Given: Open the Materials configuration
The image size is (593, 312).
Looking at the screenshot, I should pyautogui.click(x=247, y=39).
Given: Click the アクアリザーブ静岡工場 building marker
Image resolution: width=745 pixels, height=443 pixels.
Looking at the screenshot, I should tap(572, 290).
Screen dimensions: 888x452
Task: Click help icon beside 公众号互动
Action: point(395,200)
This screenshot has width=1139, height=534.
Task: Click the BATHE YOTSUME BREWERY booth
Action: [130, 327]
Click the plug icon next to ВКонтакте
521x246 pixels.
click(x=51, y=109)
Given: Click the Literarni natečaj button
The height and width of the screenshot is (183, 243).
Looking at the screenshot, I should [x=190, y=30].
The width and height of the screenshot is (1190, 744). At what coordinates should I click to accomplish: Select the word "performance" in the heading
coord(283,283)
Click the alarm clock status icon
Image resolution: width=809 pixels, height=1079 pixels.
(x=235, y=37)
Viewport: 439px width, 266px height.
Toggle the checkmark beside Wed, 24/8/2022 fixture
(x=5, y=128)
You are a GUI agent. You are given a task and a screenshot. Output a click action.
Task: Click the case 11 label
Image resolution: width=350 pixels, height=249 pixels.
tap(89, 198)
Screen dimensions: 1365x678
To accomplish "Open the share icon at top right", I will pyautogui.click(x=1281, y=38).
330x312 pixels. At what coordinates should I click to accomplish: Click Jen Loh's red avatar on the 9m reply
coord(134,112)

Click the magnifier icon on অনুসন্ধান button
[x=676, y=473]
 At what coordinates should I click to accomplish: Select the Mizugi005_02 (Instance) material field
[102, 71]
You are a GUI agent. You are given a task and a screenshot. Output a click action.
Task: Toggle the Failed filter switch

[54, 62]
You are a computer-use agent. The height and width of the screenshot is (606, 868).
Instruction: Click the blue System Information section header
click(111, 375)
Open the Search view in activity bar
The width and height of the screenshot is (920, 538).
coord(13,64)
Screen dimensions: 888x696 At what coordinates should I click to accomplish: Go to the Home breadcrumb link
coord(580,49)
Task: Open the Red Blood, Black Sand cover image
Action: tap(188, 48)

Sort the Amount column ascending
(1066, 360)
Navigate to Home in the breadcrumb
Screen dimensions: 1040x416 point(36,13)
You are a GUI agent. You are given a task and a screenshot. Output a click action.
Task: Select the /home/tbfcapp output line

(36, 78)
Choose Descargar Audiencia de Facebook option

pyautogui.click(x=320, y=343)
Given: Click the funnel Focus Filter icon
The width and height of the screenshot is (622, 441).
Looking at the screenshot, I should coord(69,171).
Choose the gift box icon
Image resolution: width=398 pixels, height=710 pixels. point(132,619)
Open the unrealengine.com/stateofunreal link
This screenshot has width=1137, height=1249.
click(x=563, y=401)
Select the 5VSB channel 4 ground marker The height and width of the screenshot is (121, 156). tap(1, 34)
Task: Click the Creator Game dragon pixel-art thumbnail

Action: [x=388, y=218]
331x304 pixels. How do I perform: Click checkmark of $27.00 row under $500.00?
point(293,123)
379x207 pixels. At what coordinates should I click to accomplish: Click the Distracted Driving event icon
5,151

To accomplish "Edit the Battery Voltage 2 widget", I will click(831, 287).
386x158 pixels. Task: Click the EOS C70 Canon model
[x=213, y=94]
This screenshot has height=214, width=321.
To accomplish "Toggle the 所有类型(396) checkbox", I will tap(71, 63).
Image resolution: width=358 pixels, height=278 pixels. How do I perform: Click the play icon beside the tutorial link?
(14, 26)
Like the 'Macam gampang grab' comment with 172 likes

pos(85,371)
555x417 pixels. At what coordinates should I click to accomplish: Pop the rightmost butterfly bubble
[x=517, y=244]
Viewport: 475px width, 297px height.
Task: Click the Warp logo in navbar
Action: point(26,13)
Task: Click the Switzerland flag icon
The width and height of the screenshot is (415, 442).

## TASK BRIEF
Copy out the lines of the items, starting at the line that has "Given: Click the funnel Focus Filter icon" and stopping after the line that has "click(x=563, y=401)", with both of those lines included.

## TASK OUTPUT
Given: Click the funnel Focus Filter icon
The width and height of the screenshot is (622, 441).
Looking at the screenshot, I should coord(69,171).
Choose the gift box icon
Image resolution: width=398 pixels, height=710 pixels. point(132,619)
Open the unrealengine.com/stateofunreal link
This screenshot has width=1137, height=1249.
click(x=563, y=401)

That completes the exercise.